POETRY
Morning Blooms in Birdsong
a prose poem

I tried to put lipstick on a pig once, even though all of the trees told me not to bother. As much as I despise even the best of clichés, one is clearly wasting one’s time when trying to adorn a pig. Sometimes a pig is rather happy being a pig.
I’ve spent the better part of my life trying to change pigs into things they weren’t. Or trying to change frogs, as they were, into something that can dance and spin and charm. Seems to me frogs and pigs are one and the same.
If I should begin to listen to the trees I could possibly avoid a whole lot of wasted time and effort. I’m not sure how exactly it is that I hear the wisdom of trees, only that at some point as a small girl they began speaking to me.
It’s not crazy to hear words coming from the trees; what’s crazy is to not listen to them. Those trees have been growing for far longer than I and they have seen many a pig and a frog and a foolish girl.

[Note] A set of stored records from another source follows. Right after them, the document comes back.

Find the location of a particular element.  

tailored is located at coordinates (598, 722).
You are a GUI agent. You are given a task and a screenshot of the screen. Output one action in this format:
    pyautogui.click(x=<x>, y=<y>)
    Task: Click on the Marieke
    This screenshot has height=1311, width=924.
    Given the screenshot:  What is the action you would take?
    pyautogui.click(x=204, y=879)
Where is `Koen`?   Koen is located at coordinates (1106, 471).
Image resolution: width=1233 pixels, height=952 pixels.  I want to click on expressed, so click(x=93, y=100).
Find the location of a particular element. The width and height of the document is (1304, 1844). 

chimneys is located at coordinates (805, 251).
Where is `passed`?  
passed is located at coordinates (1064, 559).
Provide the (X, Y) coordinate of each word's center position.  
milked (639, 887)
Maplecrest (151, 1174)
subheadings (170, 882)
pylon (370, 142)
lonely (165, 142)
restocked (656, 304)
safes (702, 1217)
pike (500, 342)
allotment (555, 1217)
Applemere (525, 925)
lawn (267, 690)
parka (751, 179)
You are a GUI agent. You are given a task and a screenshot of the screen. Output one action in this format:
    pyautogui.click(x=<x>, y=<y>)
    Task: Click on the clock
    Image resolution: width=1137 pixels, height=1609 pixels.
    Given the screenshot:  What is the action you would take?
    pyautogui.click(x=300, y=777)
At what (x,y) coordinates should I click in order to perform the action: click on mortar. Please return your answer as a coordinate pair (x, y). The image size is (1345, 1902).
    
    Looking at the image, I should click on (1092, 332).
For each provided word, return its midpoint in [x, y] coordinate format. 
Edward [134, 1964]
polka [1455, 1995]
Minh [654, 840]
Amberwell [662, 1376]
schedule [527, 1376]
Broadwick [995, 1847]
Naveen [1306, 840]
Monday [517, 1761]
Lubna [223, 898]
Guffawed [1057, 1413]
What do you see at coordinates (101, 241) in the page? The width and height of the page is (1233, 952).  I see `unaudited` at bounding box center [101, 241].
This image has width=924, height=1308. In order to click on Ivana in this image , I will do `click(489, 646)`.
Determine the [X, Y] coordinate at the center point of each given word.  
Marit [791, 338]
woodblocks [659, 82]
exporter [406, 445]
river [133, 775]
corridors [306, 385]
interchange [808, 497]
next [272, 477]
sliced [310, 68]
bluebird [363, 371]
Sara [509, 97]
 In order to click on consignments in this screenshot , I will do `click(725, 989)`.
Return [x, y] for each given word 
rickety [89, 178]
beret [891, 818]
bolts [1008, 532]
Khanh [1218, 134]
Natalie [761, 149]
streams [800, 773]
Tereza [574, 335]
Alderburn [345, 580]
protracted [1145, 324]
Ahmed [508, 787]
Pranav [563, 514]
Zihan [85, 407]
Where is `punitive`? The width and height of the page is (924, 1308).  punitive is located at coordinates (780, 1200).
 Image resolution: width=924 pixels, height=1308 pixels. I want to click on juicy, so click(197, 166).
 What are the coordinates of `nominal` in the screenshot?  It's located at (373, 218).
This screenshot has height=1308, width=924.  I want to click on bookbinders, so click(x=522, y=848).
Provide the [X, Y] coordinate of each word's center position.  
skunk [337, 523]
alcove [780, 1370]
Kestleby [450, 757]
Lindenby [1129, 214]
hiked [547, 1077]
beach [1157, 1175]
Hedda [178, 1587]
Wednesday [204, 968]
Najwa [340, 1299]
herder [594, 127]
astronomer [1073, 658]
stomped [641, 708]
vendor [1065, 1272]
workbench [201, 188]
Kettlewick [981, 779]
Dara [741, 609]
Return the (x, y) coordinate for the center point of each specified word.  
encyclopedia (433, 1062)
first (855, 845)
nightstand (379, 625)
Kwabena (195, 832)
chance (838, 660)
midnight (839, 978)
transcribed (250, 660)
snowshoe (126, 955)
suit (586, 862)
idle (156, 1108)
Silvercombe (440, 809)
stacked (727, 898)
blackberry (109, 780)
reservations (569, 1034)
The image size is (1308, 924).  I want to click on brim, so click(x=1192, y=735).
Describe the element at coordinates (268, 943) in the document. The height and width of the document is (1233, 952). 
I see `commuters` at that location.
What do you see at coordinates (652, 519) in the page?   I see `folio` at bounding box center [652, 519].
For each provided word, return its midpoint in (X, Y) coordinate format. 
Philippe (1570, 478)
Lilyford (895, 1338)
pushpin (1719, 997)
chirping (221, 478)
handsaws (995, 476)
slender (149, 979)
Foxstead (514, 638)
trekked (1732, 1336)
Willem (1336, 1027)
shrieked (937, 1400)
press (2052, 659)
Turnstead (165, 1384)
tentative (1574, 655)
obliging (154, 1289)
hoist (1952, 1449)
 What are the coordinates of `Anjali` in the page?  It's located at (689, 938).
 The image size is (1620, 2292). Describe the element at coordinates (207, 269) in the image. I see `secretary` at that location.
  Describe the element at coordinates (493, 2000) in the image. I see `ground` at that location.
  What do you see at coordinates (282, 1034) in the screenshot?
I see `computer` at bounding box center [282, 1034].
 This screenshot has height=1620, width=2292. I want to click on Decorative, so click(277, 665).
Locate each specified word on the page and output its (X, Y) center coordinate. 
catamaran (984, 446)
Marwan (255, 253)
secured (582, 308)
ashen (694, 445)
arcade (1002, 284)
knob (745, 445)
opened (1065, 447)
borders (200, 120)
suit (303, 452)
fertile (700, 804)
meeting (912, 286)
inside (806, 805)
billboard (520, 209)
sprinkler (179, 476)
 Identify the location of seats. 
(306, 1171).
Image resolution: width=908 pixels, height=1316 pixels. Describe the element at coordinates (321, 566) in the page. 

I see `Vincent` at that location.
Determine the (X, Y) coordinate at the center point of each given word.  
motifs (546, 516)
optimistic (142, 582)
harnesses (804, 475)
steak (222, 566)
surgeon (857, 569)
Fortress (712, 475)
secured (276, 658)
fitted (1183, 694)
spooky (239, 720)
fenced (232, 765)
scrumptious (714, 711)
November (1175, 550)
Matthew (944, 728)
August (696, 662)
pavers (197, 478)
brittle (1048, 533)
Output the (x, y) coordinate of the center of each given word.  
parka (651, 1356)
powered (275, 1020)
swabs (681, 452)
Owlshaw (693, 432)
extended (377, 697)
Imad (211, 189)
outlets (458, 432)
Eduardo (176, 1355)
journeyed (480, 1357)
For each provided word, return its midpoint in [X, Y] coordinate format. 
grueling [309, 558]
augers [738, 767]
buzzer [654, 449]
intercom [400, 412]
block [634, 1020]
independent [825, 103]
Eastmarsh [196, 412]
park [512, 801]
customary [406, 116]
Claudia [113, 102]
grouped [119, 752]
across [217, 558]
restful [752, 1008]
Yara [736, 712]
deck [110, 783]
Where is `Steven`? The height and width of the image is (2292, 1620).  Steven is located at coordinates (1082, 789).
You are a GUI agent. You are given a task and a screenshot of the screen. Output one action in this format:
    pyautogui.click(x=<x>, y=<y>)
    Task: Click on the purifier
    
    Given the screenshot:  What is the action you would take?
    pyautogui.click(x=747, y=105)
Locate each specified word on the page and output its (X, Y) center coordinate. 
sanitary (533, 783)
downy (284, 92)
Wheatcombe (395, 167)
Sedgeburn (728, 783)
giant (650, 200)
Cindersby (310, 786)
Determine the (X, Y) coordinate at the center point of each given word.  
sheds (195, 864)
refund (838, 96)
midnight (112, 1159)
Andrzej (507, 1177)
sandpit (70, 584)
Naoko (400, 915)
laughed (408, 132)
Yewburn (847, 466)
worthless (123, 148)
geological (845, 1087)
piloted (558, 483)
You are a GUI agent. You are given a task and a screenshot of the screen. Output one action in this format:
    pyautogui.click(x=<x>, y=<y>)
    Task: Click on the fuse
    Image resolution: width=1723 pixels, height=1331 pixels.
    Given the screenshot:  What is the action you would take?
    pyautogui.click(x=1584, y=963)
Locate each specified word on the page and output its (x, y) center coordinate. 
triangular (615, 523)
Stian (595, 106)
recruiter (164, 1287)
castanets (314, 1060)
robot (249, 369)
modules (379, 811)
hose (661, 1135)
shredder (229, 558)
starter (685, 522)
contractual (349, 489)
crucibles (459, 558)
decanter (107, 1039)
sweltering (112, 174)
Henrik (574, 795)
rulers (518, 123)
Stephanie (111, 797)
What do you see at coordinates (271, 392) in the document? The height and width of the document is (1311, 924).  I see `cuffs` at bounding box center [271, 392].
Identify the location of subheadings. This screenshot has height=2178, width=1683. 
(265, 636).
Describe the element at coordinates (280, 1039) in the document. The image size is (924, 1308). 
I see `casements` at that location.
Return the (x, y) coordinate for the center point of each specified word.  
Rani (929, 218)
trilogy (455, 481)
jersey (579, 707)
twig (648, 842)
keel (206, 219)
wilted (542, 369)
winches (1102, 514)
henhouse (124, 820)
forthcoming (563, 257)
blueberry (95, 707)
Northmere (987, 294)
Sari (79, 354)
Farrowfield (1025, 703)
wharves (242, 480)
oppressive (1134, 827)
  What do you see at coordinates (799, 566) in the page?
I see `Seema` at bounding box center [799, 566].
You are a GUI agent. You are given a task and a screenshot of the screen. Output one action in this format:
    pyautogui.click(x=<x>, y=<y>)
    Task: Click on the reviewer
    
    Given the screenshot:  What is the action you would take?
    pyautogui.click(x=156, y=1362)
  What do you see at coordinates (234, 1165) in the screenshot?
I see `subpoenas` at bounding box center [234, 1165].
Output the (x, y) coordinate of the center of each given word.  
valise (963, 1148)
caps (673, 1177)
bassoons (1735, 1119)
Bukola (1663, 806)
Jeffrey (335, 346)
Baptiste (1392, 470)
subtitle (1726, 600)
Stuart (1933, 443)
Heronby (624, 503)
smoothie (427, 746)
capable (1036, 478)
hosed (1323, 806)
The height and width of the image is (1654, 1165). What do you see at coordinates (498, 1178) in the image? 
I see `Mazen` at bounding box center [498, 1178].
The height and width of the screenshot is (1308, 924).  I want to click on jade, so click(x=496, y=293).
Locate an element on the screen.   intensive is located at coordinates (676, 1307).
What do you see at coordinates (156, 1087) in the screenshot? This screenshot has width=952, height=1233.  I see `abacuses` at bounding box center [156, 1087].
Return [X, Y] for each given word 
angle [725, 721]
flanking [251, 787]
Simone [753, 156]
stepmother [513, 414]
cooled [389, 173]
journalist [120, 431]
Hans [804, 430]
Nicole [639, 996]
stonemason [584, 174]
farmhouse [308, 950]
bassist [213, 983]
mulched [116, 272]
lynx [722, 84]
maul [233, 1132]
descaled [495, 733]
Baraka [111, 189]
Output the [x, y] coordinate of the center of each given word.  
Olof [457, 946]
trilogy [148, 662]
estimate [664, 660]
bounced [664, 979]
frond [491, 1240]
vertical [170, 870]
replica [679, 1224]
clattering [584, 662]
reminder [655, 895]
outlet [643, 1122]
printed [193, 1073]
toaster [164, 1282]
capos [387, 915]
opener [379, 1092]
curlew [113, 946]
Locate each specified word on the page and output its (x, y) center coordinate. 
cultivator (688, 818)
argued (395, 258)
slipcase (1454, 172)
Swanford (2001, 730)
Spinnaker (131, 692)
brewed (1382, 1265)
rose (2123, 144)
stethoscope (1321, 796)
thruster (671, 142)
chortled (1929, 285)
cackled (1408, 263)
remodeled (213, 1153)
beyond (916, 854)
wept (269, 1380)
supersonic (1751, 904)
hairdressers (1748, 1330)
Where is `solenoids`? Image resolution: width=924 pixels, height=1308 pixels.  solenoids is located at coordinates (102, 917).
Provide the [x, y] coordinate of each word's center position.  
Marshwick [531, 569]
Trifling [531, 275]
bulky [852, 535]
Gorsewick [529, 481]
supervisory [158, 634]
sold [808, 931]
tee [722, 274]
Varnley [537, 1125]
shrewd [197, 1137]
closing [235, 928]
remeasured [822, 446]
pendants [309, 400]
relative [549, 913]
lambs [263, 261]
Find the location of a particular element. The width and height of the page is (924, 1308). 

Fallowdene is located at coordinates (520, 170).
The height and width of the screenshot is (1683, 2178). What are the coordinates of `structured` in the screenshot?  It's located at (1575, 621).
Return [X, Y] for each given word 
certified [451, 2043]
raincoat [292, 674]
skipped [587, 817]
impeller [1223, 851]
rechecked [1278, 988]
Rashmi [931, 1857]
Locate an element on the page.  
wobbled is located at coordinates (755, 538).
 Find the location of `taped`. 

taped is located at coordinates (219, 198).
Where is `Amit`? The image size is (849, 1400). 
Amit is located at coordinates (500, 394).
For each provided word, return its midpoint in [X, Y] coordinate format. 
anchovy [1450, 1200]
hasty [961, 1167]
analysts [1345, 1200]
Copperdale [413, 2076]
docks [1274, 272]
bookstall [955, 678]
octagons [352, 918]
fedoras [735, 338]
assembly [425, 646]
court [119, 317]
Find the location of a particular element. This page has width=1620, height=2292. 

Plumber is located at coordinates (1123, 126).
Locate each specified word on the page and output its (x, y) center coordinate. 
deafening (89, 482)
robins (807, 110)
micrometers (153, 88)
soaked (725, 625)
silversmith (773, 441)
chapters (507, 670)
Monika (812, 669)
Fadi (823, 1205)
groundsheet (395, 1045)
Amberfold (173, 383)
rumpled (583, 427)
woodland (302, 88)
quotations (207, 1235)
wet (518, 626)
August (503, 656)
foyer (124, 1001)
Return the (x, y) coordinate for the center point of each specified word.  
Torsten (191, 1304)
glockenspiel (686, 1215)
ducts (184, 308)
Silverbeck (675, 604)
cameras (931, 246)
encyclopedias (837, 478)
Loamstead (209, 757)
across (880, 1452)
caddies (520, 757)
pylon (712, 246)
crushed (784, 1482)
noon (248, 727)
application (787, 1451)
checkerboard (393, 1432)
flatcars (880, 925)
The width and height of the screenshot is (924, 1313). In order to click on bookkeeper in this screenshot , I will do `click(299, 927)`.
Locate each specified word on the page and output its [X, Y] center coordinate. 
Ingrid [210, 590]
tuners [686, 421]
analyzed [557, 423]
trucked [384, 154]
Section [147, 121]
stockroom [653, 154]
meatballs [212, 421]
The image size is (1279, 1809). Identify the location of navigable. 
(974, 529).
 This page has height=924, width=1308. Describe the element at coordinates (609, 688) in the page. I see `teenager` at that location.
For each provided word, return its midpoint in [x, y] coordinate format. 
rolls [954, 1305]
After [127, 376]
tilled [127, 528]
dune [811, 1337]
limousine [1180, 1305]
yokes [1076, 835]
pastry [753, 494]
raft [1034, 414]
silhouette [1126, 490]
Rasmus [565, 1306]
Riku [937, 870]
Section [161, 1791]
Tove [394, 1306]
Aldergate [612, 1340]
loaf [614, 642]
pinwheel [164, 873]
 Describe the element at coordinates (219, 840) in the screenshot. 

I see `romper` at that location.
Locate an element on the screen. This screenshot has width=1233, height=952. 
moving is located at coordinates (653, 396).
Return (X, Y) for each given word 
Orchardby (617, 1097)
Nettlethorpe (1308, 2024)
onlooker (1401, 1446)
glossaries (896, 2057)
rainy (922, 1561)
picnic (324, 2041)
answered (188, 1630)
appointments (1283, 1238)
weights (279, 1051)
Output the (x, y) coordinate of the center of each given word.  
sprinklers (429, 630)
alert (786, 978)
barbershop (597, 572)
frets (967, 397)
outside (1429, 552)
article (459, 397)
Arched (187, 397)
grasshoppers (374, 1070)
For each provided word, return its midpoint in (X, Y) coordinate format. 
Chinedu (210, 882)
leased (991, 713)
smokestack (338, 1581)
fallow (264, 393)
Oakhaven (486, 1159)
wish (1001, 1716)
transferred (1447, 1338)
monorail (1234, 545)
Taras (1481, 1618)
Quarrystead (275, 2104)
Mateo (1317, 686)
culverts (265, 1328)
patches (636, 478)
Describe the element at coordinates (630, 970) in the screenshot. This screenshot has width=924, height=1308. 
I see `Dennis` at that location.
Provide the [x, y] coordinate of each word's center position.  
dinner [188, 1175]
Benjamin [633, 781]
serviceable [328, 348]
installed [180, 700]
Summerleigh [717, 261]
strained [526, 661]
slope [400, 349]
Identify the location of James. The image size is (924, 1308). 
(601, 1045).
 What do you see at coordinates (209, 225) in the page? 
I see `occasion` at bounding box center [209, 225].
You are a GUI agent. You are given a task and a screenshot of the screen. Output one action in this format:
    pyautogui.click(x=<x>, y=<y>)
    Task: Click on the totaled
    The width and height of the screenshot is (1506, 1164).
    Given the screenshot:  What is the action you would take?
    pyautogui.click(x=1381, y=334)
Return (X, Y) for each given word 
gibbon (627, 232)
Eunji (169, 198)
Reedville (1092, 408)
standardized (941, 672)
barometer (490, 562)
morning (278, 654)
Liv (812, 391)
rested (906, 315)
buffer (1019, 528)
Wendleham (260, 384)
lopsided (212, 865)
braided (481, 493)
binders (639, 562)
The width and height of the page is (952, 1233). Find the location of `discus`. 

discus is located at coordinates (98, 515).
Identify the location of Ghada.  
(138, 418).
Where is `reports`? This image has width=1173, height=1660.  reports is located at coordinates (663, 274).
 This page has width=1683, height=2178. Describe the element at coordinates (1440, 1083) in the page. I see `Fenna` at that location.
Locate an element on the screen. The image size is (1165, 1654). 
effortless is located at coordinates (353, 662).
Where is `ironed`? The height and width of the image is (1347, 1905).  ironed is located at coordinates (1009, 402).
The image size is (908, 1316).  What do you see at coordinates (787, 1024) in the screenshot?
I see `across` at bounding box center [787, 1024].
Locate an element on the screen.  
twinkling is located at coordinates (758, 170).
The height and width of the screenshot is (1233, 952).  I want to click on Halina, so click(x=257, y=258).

When I was a girl, there was a muscadine tree a bit too far back in the woods from where I was supposed to be. But visit that tree, I often did. Sometimes things appear to be sweet that really are not. Muscadines will turn your tongue, so taught that tree.
There was the oak tree from which my tire swing hung. That tree taught me to sing. But, as time and decay would have it, some trees die with their song still inside of them and have to be cut down. My daddy cut it into a throne and I climbed atop that throne to sit and sing and be taller than me.
Sometimes, a tree bears a bird which bears a song. Or many birds with many songs. It’s hard to record them when they won’t take turns. Carolina wren, Pine Warbler, Northern Cardinal, red-bellied and such. They greet my morning with more enthusiasm than my heart can bear. I capture their stories with the push of a button. I add them to an identification list. Collecting the birds makes me feel free.
I drink the last of my coffee and think about the muscadines as morning blooms around me, a cacophony of birdsong and breeze.